An exact copy of all the data is the required output.

_PROVIDED DATA_:
=== Section Start ===

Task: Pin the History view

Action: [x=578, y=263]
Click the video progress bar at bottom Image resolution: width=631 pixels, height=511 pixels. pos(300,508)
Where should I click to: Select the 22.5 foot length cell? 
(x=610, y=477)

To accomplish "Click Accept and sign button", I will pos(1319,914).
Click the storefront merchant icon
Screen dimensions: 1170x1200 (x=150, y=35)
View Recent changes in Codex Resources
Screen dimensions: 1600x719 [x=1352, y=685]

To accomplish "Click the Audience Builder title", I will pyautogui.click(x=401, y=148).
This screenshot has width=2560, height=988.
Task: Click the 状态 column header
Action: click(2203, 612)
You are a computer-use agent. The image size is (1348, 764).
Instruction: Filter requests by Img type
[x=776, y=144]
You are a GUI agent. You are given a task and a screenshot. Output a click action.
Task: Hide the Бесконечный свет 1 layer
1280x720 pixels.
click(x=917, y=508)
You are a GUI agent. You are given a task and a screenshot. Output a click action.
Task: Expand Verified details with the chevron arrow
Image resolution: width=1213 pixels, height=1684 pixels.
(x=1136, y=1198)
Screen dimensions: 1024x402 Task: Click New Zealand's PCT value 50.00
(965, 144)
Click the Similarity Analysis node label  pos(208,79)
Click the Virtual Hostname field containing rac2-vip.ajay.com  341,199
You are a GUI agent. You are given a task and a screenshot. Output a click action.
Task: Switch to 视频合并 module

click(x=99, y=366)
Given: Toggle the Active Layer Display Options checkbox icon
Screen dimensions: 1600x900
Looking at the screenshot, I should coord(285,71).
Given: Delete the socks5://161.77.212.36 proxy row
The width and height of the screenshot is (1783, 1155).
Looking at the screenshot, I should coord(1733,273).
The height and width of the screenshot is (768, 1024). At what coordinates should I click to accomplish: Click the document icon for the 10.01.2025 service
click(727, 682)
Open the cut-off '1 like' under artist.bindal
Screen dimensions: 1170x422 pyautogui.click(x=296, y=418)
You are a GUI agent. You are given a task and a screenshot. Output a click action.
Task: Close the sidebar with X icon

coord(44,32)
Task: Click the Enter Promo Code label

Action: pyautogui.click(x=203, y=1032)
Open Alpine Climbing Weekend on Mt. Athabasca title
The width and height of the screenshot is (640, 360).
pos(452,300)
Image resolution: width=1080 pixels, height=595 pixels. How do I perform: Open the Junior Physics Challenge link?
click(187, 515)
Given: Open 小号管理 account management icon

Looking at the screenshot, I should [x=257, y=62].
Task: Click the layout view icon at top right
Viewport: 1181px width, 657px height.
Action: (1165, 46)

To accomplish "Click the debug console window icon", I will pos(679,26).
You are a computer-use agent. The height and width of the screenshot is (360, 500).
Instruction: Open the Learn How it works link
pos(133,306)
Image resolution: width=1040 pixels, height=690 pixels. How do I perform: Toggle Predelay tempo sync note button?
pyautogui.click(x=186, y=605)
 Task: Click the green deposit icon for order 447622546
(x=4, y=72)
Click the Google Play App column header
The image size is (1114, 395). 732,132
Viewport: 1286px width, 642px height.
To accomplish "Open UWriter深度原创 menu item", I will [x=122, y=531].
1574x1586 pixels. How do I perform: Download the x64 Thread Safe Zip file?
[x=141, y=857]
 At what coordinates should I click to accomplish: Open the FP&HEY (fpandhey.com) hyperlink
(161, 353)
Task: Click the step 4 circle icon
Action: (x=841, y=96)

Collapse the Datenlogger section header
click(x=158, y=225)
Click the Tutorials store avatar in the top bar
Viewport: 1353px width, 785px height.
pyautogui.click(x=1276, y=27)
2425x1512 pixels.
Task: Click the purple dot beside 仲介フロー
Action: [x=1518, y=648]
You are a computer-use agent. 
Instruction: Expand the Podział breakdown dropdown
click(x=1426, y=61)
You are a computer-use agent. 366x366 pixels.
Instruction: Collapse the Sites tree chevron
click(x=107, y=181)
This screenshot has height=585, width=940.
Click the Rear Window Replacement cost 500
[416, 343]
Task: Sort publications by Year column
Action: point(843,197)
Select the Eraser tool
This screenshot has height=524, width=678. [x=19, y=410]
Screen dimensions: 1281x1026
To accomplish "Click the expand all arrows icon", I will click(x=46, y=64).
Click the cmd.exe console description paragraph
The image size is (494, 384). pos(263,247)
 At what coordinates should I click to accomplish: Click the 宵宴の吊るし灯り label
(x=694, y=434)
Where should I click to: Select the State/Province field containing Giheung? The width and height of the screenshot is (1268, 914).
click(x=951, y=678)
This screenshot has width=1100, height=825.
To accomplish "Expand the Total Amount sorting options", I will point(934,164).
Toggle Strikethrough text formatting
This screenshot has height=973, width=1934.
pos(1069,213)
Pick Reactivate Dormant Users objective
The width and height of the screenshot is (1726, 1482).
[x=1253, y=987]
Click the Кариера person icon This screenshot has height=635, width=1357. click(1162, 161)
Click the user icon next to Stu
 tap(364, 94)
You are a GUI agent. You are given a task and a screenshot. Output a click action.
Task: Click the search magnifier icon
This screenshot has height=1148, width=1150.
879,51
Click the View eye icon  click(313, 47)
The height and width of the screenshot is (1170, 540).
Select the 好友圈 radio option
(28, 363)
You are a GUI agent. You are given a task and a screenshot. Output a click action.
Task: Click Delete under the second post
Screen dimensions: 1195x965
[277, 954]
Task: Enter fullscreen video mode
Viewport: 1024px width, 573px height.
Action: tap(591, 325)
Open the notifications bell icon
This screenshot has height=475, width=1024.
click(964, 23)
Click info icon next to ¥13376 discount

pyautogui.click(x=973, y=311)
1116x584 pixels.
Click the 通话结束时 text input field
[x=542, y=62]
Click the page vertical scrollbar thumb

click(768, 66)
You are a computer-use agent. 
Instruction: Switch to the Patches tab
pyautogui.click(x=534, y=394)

=== Section End ===

_ANSWER FOR THE TASK_:
Task: Pin the History view

Action: [x=578, y=263]
Click the video progress bar at bottom Image resolution: width=631 pixels, height=511 pixels. pos(300,508)
Where should I click to: Select the 22.5 foot length cell? 
(x=610, y=477)

To accomplish "Click Accept and sign button", I will pos(1319,914).
Click the storefront merchant icon
Screen dimensions: 1170x1200 (x=150, y=35)
View Recent changes in Codex Resources
Screen dimensions: 1600x719 [x=1352, y=685]

To accomplish "Click the Audience Builder title", I will pyautogui.click(x=401, y=148).
This screenshot has width=2560, height=988.
Task: Click the 状态 column header
Action: click(2203, 612)
You are a computer-use agent. The image size is (1348, 764).
Instruction: Filter requests by Img type
[x=776, y=144]
You are a GUI agent. You are given a task and a screenshot. Output a click action.
Task: Hide the Бесконечный свет 1 layer
1280x720 pixels.
click(x=917, y=508)
You are a GUI agent. You are given a task and a screenshot. Output a click action.
Task: Expand Verified details with the chevron arrow
Image resolution: width=1213 pixels, height=1684 pixels.
(x=1136, y=1198)
Screen dimensions: 1024x402 Task: Click New Zealand's PCT value 50.00
(965, 144)
Click the Similarity Analysis node label  pos(208,79)
Click the Virtual Hostname field containing rac2-vip.ajay.com  341,199
You are a GUI agent. You are given a task and a screenshot. Output a click action.
Task: Switch to 视频合并 module

click(x=99, y=366)
Given: Toggle the Active Layer Display Options checkbox icon
Screen dimensions: 1600x900
Looking at the screenshot, I should coord(285,71).
Given: Delete the socks5://161.77.212.36 proxy row
The width and height of the screenshot is (1783, 1155).
Looking at the screenshot, I should coord(1733,273).
The height and width of the screenshot is (768, 1024). At what coordinates should I click to accomplish: Click the document icon for the 10.01.2025 service
click(727, 682)
Open the cut-off '1 like' under artist.bindal
Screen dimensions: 1170x422 pyautogui.click(x=296, y=418)
You are a GUI agent. You are given a task and a screenshot. Output a click action.
Task: Close the sidebar with X icon

coord(44,32)
Task: Click the Enter Promo Code label

Action: pyautogui.click(x=203, y=1032)
Open Alpine Climbing Weekend on Mt. Athabasca title
The width and height of the screenshot is (640, 360).
pos(452,300)
Image resolution: width=1080 pixels, height=595 pixels. How do I perform: Open the Junior Physics Challenge link?
click(187, 515)
Given: Open 小号管理 account management icon

Looking at the screenshot, I should [x=257, y=62].
Task: Click the layout view icon at top right
Viewport: 1181px width, 657px height.
Action: (1165, 46)

To accomplish "Click the debug console window icon", I will pos(679,26).
You are a computer-use agent. The height and width of the screenshot is (360, 500).
Instruction: Open the Learn How it works link
pos(133,306)
Image resolution: width=1040 pixels, height=690 pixels. How do I perform: Toggle Predelay tempo sync note button?
pyautogui.click(x=186, y=605)
 Task: Click the green deposit icon for order 447622546
(x=4, y=72)
Click the Google Play App column header
The image size is (1114, 395). 732,132
Viewport: 1286px width, 642px height.
To accomplish "Open UWriter深度原创 menu item", I will [x=122, y=531].
1574x1586 pixels. How do I perform: Download the x64 Thread Safe Zip file?
[x=141, y=857]
 At what coordinates should I click to accomplish: Open the FP&HEY (fpandhey.com) hyperlink
(161, 353)
Task: Click the step 4 circle icon
Action: (x=841, y=96)

Collapse the Datenlogger section header
click(x=158, y=225)
Click the Tutorials store avatar in the top bar
Viewport: 1353px width, 785px height.
pyautogui.click(x=1276, y=27)
2425x1512 pixels.
Task: Click the purple dot beside 仲介フロー
Action: [x=1518, y=648]
You are a computer-use agent. 
Instruction: Expand the Podział breakdown dropdown
click(x=1426, y=61)
You are a computer-use agent. 366x366 pixels.
Instruction: Collapse the Sites tree chevron
click(x=107, y=181)
This screenshot has height=585, width=940.
Click the Rear Window Replacement cost 500
[416, 343]
Task: Sort publications by Year column
Action: point(843,197)
Select the Eraser tool
This screenshot has height=524, width=678. [x=19, y=410]
Screen dimensions: 1281x1026
To accomplish "Click the expand all arrows icon", I will click(x=46, y=64).
Click the cmd.exe console description paragraph
The image size is (494, 384). pos(263,247)
 At what coordinates should I click to accomplish: Click the 宵宴の吊るし灯り label
(x=694, y=434)
Where should I click to: Select the State/Province field containing Giheung? The width and height of the screenshot is (1268, 914).
click(x=951, y=678)
This screenshot has width=1100, height=825.
To accomplish "Expand the Total Amount sorting options", I will point(934,164).
Toggle Strikethrough text formatting
This screenshot has height=973, width=1934.
pos(1069,213)
Pick Reactivate Dormant Users objective
The width and height of the screenshot is (1726, 1482).
[x=1253, y=987]
Click the Кариера person icon This screenshot has height=635, width=1357. click(1162, 161)
Click the user icon next to Stu
 tap(364, 94)
You are a GUI agent. You are given a task and a screenshot. Output a click action.
Task: Click the search magnifier icon
This screenshot has height=1148, width=1150.
879,51
Click the View eye icon  click(313, 47)
The height and width of the screenshot is (1170, 540).
Select the 好友圈 radio option
(28, 363)
You are a GUI agent. You are given a task and a screenshot. Output a click action.
Task: Click Delete under the second post
Screen dimensions: 1195x965
[277, 954]
Task: Enter fullscreen video mode
Viewport: 1024px width, 573px height.
Action: tap(591, 325)
Open the notifications bell icon
This screenshot has height=475, width=1024.
click(964, 23)
Click info icon next to ¥13376 discount

pyautogui.click(x=973, y=311)
1116x584 pixels.
Click the 通话结束时 text input field
[x=542, y=62]
Click the page vertical scrollbar thumb

click(768, 66)
You are a computer-use agent. 
Instruction: Switch to the Patches tab
pyautogui.click(x=534, y=394)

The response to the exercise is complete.